Exact wording is required: transcribe all the entries and leave the images out.

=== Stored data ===
++++++

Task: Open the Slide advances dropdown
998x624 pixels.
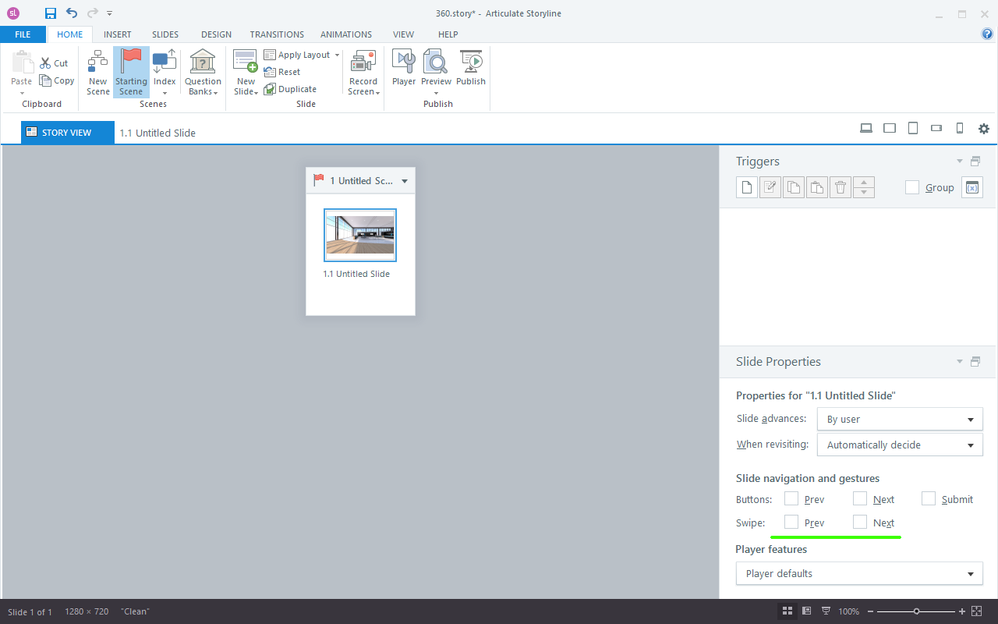Action: pyautogui.click(x=899, y=419)
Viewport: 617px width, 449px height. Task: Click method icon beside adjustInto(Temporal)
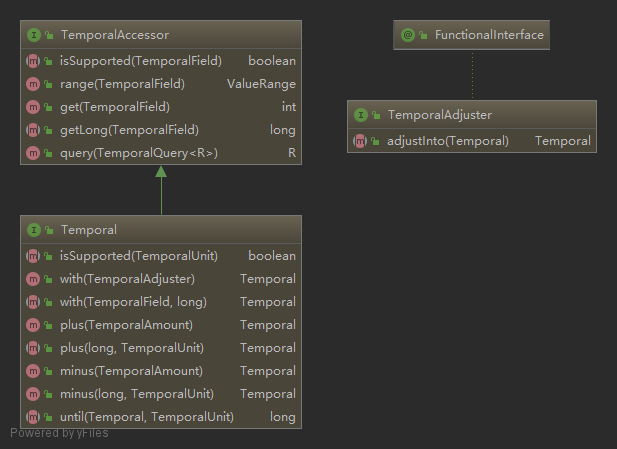click(x=360, y=141)
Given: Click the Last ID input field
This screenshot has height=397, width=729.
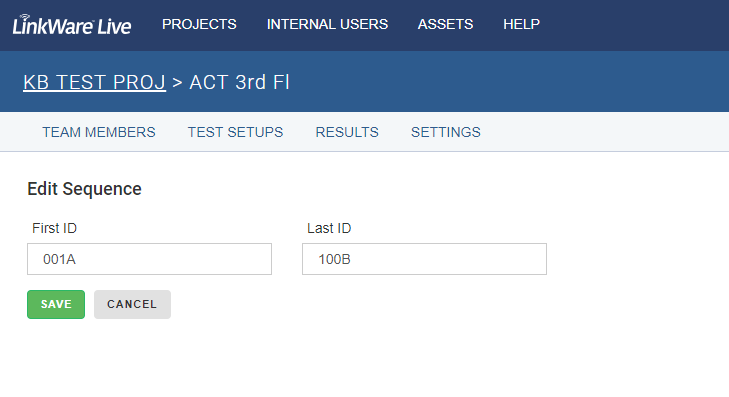Looking at the screenshot, I should click(424, 259).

++++++

=== Result of the task ===
Task: Open the Slide advances dropdown
998x624 pixels.
Action: pyautogui.click(x=899, y=419)
Viewport: 617px width, 449px height. Task: Click method icon beside adjustInto(Temporal)
click(x=360, y=141)
Given: Click the Last ID input field
This screenshot has height=397, width=729.
Looking at the screenshot, I should click(424, 259).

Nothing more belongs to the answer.